Tornati che furono a Leinì, “Depose con suo giuramento il fatto lo stesso Gioanni, e lo autenticarono eziandio il nobile Petrino Fantino Sindaco di Leynì, Gioanni Bisco, e Gaspare Albissano Consiglieri di questo luogo, i quali testificarono d’aver più volte trattato Gioanni prima del suo viaggio al Santuario, e di essere intieramente informati della miracolosa sua guarigione. Tutto ciò minutamente descrivesi né processi pag. 554 e 555, siccome altresì sappiamo dai medesimi, che fu Messer Bernardo della Valle di Cinzano colui, al quale toccò di leggere pubblicamente la tavoletta, che contenea descritto il nome dei confratelli di Leynì venuti processionalmente al Tempio. Il Senator Roffreddo dopo d’aver riferiti questi miracoli soggiunge: Hæc mihi Caroli Broglia Taurini Archiepiscopi auctoritate uti verissima, probatissimaque remissa”.
(Mi servo dell’autorità dell’arcivescovo Carlo Broglia di Torino per usare queste parole nel modo più vero, rispettato e perdonato).

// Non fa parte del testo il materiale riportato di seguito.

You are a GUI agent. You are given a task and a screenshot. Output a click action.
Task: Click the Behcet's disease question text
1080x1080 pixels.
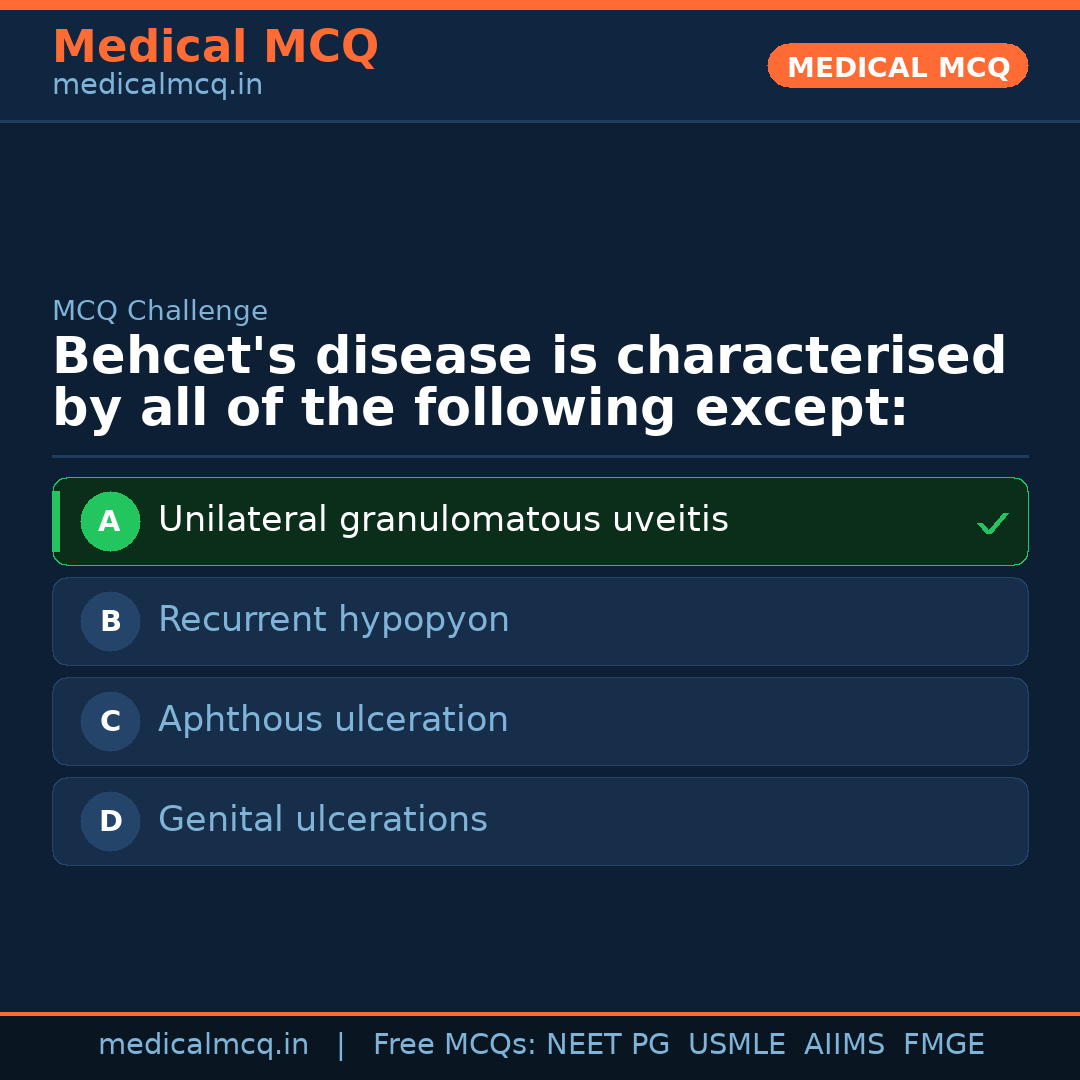point(528,383)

Apprendiamo da questo testo che i pellegrini in visita al Santuario venivano registrati su una “tavoletta” che veniva poi letta in pubblico.
Proseguendo nella lettura, lo stesso autore, canonico teologo Vincenzo Rossi, argomenta sulla autenticità dei miracoli: “Prego per altro i miei leggitori di voler riflettere alla differenza, con cui io parlo dei miracoli, che ricavai dai processi (verbali), muniti di tutti gli argomenti di credibilità, e degli altri, che trascrivo talora da particolari Autori. I primi io li do per certi; ma riguardo ai secondi, sebbene non abbia motivo di dubitare sulla loro veracità, mi rapporto, e mi rimetto sempre all’autorità, ed alla fede di chi li racconta”.